EAST ST. LOUIS – The U.S. District Court for the Southern District of Illinois declined a request to add additional defendants to a lawsuit seeking damages for a man killed in a coal mine accident, saying it was an attempt to remand the case from federal jurisdiction to an Illinois state court.

The case arose out of a complaint made by plaintiff Jaime Shaw for Robert Eric Clark, her decedent. The court's Aug. 24 opinion states that Clark worked at the New Era Mine, a coal mine located outside of Galatia in southern Illinois, operated by American Coal Co. 

The suit claims that on June 6, 2016, a company foreman directed Clark to get under a piece of equipment, which fell and killed him.

Senior District Judge Phil Gilbert presides over the case.

The suit allleges that company officials had failed to provide a safe work place for Clark, failed to properly train him for his work and negligently ordered him to place himself in a hazardous position under the equipment, resulting in his death.

American Coal removed the case to federal court from Saline County Circuit Court.

Shaw requested in an amended complaint that Brad Pate, Christopher Barter and Vernon Webb, employees of American Coal who reside in Illinois, be added as defendants.

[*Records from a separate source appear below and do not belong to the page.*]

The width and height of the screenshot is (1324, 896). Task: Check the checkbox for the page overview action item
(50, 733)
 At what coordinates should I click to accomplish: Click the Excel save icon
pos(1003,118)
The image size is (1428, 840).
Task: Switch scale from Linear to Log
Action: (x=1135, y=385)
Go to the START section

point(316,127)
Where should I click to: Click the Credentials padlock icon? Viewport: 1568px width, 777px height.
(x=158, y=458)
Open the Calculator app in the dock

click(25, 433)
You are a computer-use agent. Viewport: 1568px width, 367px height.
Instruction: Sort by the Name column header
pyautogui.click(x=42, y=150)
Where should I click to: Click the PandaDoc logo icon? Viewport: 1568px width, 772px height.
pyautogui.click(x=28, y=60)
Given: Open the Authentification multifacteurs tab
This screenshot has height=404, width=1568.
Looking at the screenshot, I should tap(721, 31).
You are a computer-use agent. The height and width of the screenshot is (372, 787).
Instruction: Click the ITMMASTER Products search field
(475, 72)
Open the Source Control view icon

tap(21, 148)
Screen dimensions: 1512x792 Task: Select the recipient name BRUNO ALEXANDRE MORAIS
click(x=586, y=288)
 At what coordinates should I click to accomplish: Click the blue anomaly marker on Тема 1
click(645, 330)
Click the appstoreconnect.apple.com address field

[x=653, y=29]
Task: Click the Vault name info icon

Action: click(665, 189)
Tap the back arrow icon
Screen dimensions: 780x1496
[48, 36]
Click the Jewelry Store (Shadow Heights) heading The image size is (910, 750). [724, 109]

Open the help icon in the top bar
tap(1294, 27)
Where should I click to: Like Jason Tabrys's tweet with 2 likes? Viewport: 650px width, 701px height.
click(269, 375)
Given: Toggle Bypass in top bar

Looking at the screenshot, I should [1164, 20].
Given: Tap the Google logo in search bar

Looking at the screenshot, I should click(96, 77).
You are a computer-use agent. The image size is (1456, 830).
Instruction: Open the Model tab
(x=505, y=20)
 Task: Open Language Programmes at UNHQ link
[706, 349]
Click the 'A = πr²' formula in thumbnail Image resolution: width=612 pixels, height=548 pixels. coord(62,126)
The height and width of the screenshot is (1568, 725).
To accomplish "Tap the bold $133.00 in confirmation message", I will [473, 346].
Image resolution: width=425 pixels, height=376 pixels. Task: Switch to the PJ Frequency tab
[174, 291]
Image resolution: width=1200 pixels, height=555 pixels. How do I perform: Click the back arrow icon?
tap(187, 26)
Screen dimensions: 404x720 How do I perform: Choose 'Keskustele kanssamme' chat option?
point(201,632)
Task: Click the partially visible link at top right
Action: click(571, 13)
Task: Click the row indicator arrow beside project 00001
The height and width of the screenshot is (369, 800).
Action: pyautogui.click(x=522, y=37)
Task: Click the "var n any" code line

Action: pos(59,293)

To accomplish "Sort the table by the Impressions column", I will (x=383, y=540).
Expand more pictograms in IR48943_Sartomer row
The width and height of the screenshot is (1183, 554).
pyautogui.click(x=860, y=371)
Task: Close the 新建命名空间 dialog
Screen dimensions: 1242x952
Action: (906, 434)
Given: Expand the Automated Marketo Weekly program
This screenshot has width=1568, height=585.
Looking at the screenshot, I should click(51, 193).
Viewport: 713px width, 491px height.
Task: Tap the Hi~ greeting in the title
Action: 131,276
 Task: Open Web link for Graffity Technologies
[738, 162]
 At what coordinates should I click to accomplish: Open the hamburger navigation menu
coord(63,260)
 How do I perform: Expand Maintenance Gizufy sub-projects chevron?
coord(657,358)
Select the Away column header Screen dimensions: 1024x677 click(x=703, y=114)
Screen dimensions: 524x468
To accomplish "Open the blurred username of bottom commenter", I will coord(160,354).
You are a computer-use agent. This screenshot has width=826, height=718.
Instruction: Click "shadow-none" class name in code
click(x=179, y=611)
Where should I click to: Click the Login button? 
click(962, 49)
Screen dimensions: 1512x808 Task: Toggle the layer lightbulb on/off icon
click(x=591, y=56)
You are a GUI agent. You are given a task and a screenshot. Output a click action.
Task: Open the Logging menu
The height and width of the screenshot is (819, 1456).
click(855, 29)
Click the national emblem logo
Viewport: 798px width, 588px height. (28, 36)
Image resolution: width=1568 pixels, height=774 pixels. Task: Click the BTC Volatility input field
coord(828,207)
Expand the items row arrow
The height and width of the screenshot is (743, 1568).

She also asked for the complaint to include Atlas Copco, manufacturer of the mining equipment that fell on Clark.

Shaw argued that at the time the original complaint was made she could not identify the individuals working at the site where Clark died (Pate, Barter and Webb), and so could not name them in the original filing.

American Coal did not object to the inclusion of Atlas Copco, but opposed the addition of the three employees saying it would tip the balance of fairness (diversity jurisdiction) in favor of the plaintiff. Company officials claimed the request to add the three men was simply a maneuver by Clark to get the case back to an Illinois state court where they said she felt she had a better chance of success.

Gilbert agreed, noting that the addition of the men to the case would add nothing of significance and was intended to defeat federal jurisdiction. The court said the three could be sued in a separate action in state court by Shaw if she chose to.

He added that Shaw had failed to act promptly after discovering the identities of company employees who may have committed wrongful conduct and that American Coal had a right to a federal hearing if there was a basis for such a jurisdiction.

Gilbert decided not to allow the addition of Pate, Barter or Webb in the case but would allow allegations concerning them to be made against American Coal as part of an amended complaint. The plaintiff would also be allowed to add Atlas Copco to the complaint.